__O que fazer__:
Altere o trecho do texto sobre a pecuária brasileira que começa com as palavras "Por Carlos Viacava1" e termina com "entre 144 países.": escreva-o de novo, trocando "carne bovina" por "carne de boi".

Por Carlos Viacava1
Quem analisa as conquistas da Pecuária brasileira em 2004, sobretudo os números registrados no comércio internacional de carne bovina, pode ter a falsa impressão de que o setor está numa de suas melhores fases. Ledo engano. Realmente, é fato que o setor encerra mais um ano de atividades consolidando sua abertura aos mercados externos. Depois de assumir a liderança do mercado em 2003, com U$ 1,5 bilhão de dólares, alcançamos em 2004 exportações de U$ 2,45 bilhões, o que representa uma fatia de mais de 20%, distribuídos entre 144 países.
Mesmo que alguns analistas desavisados atribuam essa conquista a casos fortuitos como o surgimento da BSE, mais conhecida como Mal da Vaca Louca, nos países do norte e Europa, Canadá e Estados Unidos, ou ao ressurgimento da aftosa no Uruguai e Argentina, vale lembrar que um dos principais motivos para o sucesso do produto brasileiro no exterior reside na melhoria da qualidade da carne brasileira. Decorrente, sobretudo, do trabalho do nosso pecuarista em busca do avanço genético e na adoção constante de novas tecnologias.

__Dados fornecidos__:
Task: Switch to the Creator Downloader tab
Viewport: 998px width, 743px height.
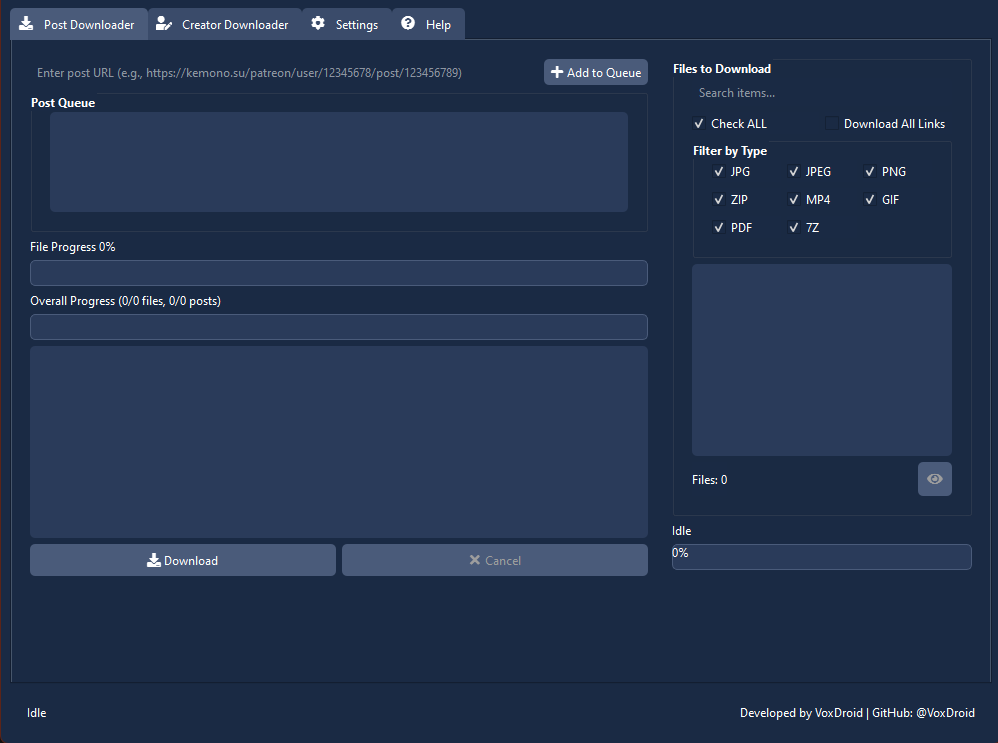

__Resposta__:
Por Carlos Viacava1
Quem analisa as conquistas da Pecuária brasileira em 2004, sobretudo os números registrados no comércio internacional de carne de boi, pode ter a falsa impressão de que o setor está numa de suas melhores fases. Ledo engano. Realmente, é fato que o setor encerra mais um ano de atividades consolidando sua abertura aos mercados externos. Depois de assumir a liderança do mercado em 2003, com U$ 1,5 bilhão de dólares, alcançamos em 2004 exportações de U$ 2,45 bilhões, o que representa uma fatia de mais de 20%, distribuídos entre 144 países.